◆ Problems and tasks ◆
1. According to the forum thread, how many times will the host controller retry a failed transaction before it reports an error?
2. Rewrite the rows starting with the first one and stopping after the line that has "will [x=958, y=407].", with "Instruction" changed to "Command" and everything else left as it is.

◆ Page ◆
## START
Immunity from data corruption by noise and spikes has been provided by the use of differential logic drivers and shielded cabling. When errors do occur, cyclic redundancy checks (CRCs) performed separately on both the control and data fields of packets will enable 100 per cent recovery of both single and double bit errors. Unrecoverable errors can be detected with a high degree of confidence.
A self-recovery mechanism is built into the messaging protocol, with time-outs for lost and invalid packets. Some error recovery is built into the hardware. The host controller will retry a failed transaction three times before reporting an error to the client software. How a reported error is dealt with is the responsibility of the client software.
Interrupt and bulk data transfers conclude with a handshake packet to provide confirmation that the data was received, or request that it be re-sent if it was not. Delivery of this data is therefore guaranteed, even if the time taken to deliver it is not.
There is nothing like that for what is effectively a UART serial connection, and I believe is an issue as any WiFi dropout will effectively corrupt the transmission, whether a buffer issue (e.g. ESP8266) or an Access Point issue, WiFi channel congestion, etc etc.
So we have a very nice reliable USB connection available, but the serial LW connection, irrespective of the protocol (telnet, web socket, etc) is not providing the same level of robustness our users would expect; that is the issue I want to solve.
More than happy to explore further and totally agree about not want to degrade the throughput so need a smart solution for this (long term).
I guess that beings me full circle in the logic of my response, specifically that I believe need to plan and introduce a (perhaps staged) approach to making LW as reliable over its serial (WiFi) connection as it is over the USB connection;
Thoughts?
Cheers Douglas
@tbfleming Do you mean the ESP-Link buffers over-running?
## END
(Entries from a dataset)
## START
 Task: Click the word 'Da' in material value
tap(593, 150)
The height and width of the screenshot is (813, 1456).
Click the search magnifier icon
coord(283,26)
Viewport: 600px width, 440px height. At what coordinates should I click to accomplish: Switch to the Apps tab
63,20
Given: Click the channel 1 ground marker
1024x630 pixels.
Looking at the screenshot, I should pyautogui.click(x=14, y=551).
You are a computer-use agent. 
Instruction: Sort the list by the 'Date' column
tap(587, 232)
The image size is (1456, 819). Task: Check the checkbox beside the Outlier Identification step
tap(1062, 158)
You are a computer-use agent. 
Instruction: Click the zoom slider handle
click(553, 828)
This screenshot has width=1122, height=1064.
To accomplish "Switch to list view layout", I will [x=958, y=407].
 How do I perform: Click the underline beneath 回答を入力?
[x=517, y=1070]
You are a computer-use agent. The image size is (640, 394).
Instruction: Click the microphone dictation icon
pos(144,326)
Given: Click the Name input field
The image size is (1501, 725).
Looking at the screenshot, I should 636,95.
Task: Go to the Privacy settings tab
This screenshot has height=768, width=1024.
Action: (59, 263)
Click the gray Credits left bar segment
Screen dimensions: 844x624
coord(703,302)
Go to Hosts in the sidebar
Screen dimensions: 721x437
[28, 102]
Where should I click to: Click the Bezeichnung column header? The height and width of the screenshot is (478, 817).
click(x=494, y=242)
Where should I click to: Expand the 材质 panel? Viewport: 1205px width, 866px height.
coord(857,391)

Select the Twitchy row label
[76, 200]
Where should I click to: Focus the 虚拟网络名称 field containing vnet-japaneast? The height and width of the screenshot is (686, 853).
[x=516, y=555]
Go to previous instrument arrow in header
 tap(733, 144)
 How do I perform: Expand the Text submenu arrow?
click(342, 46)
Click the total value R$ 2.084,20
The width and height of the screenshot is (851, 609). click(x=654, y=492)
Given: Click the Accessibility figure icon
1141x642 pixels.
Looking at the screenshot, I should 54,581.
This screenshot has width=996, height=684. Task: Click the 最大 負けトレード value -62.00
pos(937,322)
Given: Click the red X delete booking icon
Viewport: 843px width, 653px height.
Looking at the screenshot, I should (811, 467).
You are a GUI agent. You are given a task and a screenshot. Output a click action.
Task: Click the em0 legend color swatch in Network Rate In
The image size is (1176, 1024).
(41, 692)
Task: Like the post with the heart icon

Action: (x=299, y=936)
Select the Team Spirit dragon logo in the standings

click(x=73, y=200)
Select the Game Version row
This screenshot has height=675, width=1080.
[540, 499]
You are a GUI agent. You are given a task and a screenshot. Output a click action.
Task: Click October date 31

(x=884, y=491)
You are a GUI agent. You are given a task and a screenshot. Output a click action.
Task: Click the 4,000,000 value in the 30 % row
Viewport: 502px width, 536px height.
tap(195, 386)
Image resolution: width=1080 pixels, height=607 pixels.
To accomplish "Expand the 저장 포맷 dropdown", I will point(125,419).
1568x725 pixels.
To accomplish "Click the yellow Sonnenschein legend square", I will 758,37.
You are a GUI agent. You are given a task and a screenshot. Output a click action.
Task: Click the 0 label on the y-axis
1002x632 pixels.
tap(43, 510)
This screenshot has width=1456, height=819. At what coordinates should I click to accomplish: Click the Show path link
## END
◆ Answers in order ◆
1. Three times.

2.
 Task: Click the word 'Da' in material value
tap(593, 150)
The height and width of the screenshot is (813, 1456).
Click the search magnifier icon
coord(283,26)
Viewport: 600px width, 440px height. At what coordinates should I click to accomplish: Switch to the Apps tab
63,20
Given: Click the channel 1 ground marker
1024x630 pixels.
Looking at the screenshot, I should pyautogui.click(x=14, y=551).
You are a computer-use agent. 
Command: Sort the list by the 'Date' column
tap(587, 232)
The image size is (1456, 819). Task: Check the checkbox beside the Outlier Identification step
tap(1062, 158)
You are a computer-use agent. 
Command: Click the zoom slider handle
click(553, 828)
This screenshot has width=1122, height=1064.
To accomplish "Switch to list view layout", I will [x=958, y=407].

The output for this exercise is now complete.